Will prehistoric woolly mammoths roam earth again?
Sir Ian Wilmut - the pioneering scientist whose team unveiled Dolly as the world`s first cloned mammal in 1996 - has outlined how to help bring extinct woolly mammoths back to life.
London: Sir Ian Wilmut - the pioneering scientist whose team unveiled Dolly as the world`s first cloned mammal in 1996 - has outlined how to help bring extinct woolly mammoths back to life.
The procedure, which echoed of techno-thriller `Jurassic Park` - was spelled out by Edinburgh-based stem-cell scientist Wilmut.
Wilmut said in an article that it is unlikely that the extinct mammal could be cloned in the same way as Dolly, as much more modern techniques are needed to convert tissue cells into stem cells to achieve the feat.
He told the Guardian that scores of healthy mammoth cells and hundreds or thousands of eggs from a closely related species like the Asian elephants are needed.
Another problem that he outlined is that mammoth cells must survive with their DNA intact.
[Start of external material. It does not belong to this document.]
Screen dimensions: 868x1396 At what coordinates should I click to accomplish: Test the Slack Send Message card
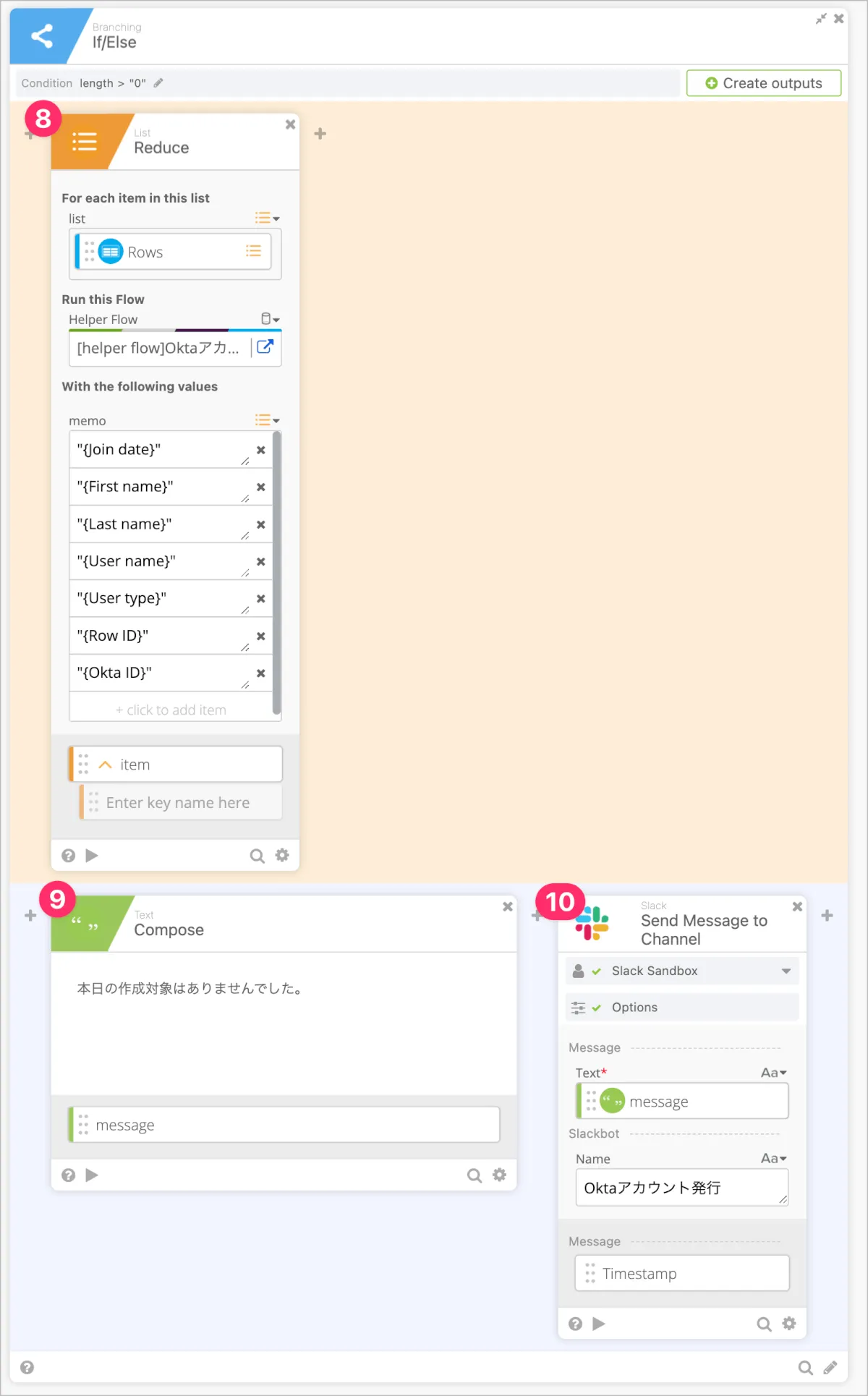[x=599, y=1324]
However, in practice, DNA gets degenerate quickly at the temperature of melting snow and ice, when most remains are found.
He added that there is a danger of elephants becoming extinct, which is why it is not appropriate to try to obtain 500 eggs from them.
However, he said if good-quality cells could be extracted from mammoth remains they could be reprogrammed into stem cells using modern procedures.
Wilmut said that these could then be turned into other kinds of cell, including sperm and eggs.
He explained that if the cells were from a female, this could provide an alternative source of eggs for use in research, and perhaps in breeding, including the cloning of mammoths.
Wilmut added that from a male they could get sperm, which then scientists could use to fertilise eggs to produce a new mammoth embryo.
The findings have been published in academic journalism website, The Conversation.